Instructions for the task
As the answer, set down the lines below from the one containing "You are a GUI" through the one containing "The height and", exactly and inclusively, and no others.

Input records
□ □ □ □ □

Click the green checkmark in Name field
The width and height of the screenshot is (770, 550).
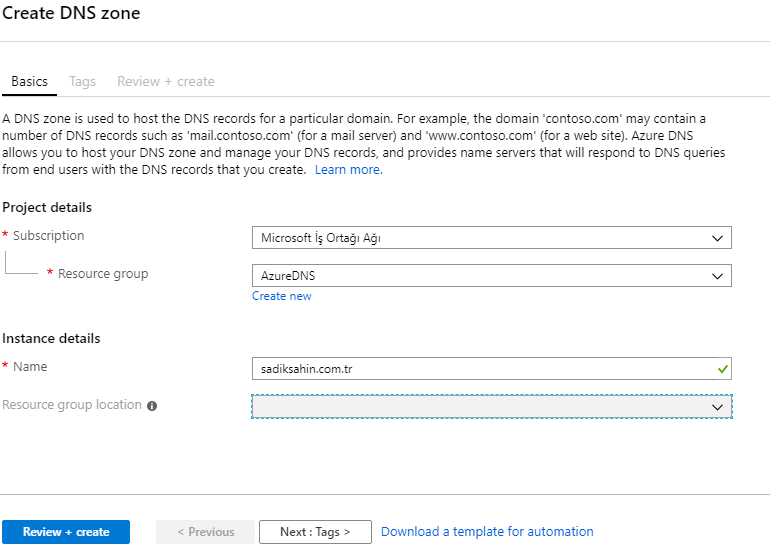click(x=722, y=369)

□ □ □ □ □

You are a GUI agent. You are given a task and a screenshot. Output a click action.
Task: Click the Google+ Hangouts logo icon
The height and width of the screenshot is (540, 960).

□ □ □ □ □

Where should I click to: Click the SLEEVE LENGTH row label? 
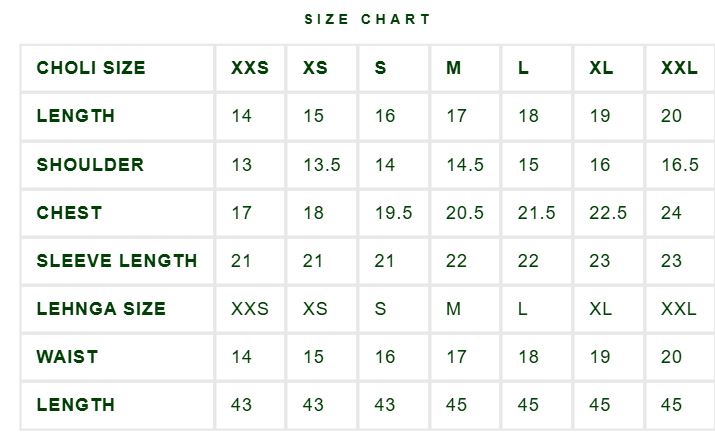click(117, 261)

□ □ □ □ □

Answer box
You are a GUI agent. You are given a task and a screenshot. Output a click action.
Task: Click the Google+ Hangouts logo icon
The height and width of the screenshot is (540, 960).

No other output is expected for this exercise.